Toutefois, le quotidien économique évoque ce mardi les pistes à l’étude. Ces dernières devraient favoriser les moins bien lotis aux dépens de la classe moyenne et des plus aisés qui bénéficient tous deux largement de la politique familiale pour l’heure, à en croire le rapport du HCF.

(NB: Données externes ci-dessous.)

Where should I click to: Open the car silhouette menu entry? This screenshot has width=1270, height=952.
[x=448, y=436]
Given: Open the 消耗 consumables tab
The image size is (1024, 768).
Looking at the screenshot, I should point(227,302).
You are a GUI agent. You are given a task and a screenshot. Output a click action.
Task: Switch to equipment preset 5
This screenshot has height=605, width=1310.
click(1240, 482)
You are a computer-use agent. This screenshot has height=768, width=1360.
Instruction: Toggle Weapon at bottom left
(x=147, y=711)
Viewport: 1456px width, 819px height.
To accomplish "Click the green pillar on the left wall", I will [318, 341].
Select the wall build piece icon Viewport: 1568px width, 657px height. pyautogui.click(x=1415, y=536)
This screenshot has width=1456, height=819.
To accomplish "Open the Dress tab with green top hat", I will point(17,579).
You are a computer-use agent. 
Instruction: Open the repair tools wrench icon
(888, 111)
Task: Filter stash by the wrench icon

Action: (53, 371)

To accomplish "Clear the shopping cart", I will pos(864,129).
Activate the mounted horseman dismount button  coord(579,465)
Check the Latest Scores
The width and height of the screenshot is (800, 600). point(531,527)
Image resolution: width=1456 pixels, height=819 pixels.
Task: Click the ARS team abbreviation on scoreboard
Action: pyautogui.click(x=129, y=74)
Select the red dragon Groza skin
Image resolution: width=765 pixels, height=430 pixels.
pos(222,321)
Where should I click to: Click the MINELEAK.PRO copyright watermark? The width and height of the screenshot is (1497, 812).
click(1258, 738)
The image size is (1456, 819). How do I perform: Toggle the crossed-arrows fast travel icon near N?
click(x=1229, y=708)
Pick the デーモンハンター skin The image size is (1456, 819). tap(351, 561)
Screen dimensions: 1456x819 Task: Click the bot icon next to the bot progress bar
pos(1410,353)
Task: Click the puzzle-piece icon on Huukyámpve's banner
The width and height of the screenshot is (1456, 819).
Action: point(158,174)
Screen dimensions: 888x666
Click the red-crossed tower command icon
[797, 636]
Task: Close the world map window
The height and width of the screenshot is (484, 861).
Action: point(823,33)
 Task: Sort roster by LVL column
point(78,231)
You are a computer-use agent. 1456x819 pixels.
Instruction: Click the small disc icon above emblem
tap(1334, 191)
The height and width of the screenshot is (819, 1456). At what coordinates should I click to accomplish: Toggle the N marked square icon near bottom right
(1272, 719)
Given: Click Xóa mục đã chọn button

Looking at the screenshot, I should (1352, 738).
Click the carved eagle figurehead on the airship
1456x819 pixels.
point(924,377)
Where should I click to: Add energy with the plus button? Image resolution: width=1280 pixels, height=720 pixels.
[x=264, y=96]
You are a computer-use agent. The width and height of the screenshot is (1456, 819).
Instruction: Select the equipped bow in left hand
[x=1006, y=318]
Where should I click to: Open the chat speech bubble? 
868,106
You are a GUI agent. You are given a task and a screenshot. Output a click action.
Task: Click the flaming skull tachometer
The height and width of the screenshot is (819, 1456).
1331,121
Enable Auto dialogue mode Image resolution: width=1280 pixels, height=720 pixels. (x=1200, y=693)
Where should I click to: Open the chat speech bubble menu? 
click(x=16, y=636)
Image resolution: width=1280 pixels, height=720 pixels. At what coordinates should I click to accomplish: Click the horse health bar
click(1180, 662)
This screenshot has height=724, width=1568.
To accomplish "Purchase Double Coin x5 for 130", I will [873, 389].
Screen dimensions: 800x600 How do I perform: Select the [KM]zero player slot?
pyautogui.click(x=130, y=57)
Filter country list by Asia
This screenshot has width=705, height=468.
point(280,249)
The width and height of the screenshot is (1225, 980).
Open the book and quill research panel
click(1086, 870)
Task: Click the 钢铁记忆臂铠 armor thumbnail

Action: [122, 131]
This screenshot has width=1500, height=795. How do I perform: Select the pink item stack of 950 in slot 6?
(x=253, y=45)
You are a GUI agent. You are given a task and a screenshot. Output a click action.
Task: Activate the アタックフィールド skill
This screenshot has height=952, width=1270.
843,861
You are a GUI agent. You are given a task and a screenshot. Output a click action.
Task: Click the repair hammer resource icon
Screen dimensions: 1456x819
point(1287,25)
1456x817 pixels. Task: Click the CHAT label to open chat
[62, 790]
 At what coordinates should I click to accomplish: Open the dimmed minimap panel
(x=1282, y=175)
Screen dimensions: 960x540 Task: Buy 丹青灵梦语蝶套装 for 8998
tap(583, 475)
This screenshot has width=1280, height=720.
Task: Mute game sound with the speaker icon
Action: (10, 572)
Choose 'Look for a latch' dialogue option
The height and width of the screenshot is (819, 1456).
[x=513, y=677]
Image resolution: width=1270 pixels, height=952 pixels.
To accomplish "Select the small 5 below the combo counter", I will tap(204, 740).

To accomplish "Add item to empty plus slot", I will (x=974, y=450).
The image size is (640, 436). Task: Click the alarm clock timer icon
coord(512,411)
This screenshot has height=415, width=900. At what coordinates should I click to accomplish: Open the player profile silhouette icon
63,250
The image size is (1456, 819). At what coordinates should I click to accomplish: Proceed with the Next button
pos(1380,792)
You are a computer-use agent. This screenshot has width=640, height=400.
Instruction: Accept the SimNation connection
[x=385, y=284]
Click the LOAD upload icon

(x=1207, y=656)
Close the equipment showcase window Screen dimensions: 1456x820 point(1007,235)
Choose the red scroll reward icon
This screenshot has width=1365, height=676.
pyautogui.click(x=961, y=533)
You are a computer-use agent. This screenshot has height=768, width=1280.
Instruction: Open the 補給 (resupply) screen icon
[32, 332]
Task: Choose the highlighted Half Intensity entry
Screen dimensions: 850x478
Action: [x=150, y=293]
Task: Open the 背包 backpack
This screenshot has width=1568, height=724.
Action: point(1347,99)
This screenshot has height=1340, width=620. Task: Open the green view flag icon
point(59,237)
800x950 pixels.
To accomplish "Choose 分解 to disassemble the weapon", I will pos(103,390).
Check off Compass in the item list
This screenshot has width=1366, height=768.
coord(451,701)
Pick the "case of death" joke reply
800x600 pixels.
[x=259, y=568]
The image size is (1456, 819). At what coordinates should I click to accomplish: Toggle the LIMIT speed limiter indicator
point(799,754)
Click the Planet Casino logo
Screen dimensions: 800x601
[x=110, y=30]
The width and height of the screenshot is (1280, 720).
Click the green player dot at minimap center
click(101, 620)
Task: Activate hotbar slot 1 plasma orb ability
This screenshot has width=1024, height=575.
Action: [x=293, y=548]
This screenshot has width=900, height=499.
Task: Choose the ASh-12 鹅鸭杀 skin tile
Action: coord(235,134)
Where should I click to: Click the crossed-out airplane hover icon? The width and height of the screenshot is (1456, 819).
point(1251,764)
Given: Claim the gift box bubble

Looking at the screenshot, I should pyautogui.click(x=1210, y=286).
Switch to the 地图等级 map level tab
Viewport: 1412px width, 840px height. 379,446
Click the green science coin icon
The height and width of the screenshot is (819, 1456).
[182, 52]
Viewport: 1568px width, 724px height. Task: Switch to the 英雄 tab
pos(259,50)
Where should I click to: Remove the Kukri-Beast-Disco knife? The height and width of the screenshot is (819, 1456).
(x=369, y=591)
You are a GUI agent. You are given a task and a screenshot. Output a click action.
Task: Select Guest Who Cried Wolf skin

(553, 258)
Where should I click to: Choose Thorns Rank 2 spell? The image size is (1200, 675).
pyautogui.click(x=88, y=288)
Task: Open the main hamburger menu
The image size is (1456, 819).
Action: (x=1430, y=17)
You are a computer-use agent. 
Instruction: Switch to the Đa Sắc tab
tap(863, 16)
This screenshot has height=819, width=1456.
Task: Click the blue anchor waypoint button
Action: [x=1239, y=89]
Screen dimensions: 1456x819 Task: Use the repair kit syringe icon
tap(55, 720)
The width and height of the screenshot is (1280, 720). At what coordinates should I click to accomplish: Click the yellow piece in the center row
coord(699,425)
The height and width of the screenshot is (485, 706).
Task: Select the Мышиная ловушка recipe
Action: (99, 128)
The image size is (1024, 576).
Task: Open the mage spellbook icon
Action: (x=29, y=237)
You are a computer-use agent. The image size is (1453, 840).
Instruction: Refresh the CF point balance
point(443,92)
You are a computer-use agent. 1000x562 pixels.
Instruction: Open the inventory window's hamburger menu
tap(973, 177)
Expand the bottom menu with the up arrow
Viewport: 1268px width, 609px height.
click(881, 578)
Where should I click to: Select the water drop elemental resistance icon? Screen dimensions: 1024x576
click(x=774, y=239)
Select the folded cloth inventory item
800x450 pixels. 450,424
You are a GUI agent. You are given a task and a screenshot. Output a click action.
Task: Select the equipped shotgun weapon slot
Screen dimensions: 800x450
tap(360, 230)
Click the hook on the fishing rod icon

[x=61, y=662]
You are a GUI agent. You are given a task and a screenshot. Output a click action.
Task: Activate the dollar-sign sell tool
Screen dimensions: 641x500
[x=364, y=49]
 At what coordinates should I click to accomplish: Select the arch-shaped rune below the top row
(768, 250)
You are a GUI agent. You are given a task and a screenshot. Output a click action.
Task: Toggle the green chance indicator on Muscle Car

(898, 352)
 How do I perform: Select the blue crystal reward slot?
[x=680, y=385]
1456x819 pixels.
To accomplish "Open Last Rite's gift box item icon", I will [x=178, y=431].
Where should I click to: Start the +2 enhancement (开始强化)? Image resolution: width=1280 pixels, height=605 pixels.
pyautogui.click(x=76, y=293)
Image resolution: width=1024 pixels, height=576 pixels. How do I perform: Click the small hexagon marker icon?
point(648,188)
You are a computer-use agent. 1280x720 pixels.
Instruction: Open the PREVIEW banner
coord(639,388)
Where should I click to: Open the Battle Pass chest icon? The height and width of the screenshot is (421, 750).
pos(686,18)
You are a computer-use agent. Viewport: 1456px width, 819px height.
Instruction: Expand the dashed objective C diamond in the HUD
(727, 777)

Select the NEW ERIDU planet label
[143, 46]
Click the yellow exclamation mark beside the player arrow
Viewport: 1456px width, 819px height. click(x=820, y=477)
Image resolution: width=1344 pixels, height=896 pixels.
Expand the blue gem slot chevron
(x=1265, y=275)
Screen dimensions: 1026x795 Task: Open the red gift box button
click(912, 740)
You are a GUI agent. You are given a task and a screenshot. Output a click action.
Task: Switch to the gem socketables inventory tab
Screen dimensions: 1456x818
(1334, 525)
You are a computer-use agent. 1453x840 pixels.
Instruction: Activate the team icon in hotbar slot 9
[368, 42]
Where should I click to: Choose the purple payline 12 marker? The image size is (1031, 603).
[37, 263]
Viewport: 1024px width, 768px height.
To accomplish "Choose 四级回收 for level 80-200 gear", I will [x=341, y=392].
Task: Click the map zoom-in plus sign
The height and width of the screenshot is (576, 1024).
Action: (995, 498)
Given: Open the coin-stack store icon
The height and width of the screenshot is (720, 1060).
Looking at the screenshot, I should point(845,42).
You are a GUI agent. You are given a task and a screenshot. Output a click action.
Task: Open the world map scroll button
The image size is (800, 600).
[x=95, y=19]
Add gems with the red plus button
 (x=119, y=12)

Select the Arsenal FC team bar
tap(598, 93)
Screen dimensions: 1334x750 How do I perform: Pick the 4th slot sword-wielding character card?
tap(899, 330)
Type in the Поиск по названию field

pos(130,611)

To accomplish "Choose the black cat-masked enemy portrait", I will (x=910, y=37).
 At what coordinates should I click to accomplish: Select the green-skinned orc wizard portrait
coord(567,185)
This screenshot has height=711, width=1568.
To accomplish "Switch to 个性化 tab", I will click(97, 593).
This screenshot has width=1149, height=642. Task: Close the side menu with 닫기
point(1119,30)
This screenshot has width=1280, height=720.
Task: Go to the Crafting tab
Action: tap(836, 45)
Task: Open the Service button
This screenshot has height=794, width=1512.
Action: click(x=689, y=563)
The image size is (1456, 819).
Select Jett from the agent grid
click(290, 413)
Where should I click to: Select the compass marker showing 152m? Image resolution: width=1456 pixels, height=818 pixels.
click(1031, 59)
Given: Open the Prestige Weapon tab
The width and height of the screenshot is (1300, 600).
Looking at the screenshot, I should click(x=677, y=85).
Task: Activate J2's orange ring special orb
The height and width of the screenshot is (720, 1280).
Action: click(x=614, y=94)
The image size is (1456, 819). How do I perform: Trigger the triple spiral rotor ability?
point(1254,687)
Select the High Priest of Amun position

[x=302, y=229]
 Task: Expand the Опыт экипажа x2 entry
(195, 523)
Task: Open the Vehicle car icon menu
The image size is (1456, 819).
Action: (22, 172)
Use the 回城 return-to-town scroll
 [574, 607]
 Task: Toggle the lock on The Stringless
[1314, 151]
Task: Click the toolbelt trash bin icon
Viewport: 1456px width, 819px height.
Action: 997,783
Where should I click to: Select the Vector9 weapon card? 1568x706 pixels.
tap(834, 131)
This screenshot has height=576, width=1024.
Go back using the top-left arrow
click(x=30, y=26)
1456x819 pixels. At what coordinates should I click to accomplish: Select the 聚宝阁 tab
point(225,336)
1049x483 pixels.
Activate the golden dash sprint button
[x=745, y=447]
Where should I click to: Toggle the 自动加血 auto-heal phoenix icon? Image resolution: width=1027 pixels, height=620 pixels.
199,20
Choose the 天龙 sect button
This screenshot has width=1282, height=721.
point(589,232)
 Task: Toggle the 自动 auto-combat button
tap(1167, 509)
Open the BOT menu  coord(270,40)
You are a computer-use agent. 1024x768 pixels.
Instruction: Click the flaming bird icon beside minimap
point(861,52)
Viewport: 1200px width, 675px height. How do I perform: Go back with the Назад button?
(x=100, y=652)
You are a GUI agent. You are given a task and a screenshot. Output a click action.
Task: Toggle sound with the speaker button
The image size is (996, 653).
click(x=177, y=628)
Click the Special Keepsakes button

2,3 milliards d’économies avec un plafond du quotient familial à 1.000 euros

La première piste, dans cette logique, s’appliquerait à diviser par deux les allocations à partir du seuil de la Paje (la prestation d’accueil du jeune enfant). Le plafond de ressources de la Paje se situe pour trois enfants à 50.140 euros par an pour un couple avec un seul revenu, 61.335 pour un couple avec deux revenus. Plafonner les allocations en fonction du revenu éviterait notamment leur fiscalisation. 890.000 ménages sur cinq millions de bénéficiaires verraient ainsi les allocations fondre de moitié, permettant une économie de cinq milliards. Trois quarts d’entre eux se situent dans les 20% des plus hauts revenus.

Autre piste, celle de la réduction universelle du montant des prestations versées, tout en relavant celui des prestations sous conditions, protégeant ainsi les plus modestes.

La seconde piste serait l’abaissement du plafond du quotient familial à 1.500 euros. Il permettrait de rapporter 1 milliard d’euros également. Le document de travail gouvernemental indique qu’en le ramenant à 1.000 euros, le gain serait de 2,3 milliards d’euros, mais une trop large part de la population serait touchée. Le risque noté par le rapport serait que les familles d’un seul enfant soient affectées par ce scénario.

Dernière idée: le quotient familial serait abaissé en fonction des allocations versées. Mais l’effet serait trop important, puisque les économies dégagées seraient de l’ordre de 6,7 milliards d’euros. De quoi voir venir.